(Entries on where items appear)
[BEGIN]

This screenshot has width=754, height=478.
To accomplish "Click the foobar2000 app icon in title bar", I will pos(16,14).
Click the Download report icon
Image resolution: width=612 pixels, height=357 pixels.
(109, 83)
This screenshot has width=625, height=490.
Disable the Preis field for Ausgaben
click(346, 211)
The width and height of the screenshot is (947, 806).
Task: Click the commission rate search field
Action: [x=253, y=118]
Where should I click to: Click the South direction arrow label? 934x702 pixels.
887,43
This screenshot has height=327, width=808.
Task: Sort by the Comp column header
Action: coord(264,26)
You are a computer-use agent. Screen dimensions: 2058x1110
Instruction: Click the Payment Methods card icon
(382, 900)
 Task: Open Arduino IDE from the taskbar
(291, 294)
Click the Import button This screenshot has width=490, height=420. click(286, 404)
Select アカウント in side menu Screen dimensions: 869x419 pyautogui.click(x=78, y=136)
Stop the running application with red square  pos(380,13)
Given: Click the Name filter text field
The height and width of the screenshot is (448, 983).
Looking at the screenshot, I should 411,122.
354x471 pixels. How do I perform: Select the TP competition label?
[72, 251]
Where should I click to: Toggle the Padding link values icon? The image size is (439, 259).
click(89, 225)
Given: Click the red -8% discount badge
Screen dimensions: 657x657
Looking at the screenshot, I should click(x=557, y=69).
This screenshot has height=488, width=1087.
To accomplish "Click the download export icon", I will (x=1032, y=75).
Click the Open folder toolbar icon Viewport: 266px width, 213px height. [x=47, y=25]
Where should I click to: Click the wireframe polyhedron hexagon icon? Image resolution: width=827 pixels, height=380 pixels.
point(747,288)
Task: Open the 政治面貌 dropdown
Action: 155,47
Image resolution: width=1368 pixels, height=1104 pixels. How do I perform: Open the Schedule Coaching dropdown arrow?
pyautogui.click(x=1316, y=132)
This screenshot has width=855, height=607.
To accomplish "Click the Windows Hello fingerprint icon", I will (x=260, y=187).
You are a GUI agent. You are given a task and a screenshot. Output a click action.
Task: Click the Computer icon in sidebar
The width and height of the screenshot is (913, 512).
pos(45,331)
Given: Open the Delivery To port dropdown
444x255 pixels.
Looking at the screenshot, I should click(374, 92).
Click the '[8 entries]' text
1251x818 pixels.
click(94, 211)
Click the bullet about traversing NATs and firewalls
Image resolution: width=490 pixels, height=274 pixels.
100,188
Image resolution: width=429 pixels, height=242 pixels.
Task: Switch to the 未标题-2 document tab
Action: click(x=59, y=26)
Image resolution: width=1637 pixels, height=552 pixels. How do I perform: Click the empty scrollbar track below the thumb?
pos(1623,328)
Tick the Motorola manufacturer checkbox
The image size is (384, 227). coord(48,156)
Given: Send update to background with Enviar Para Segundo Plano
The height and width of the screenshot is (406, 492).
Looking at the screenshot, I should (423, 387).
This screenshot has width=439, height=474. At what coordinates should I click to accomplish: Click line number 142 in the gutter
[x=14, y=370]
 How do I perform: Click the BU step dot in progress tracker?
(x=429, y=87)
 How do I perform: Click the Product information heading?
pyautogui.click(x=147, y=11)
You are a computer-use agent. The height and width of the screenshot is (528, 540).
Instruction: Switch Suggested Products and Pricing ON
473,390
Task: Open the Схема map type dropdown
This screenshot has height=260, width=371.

[END]

OBJECTIVE:
Can you reproduce the records word for word, starting at the line that contains "This screenshot has width=439, height=474." and ending at the last line of the records?

ANSWER TO THE TASK:
This screenshot has width=439, height=474. At what coordinates should I click to accomplish: Click line number 142 in the gutter
[x=14, y=370]
 How do I perform: Click the BU step dot in progress tracker?
(x=429, y=87)
 How do I perform: Click the Product information heading?
pyautogui.click(x=147, y=11)
You are a computer-use agent. The height and width of the screenshot is (528, 540).
Instruction: Switch Suggested Products and Pricing ON
473,390
Task: Open the Схема map type dropdown
This screenshot has height=260, width=371.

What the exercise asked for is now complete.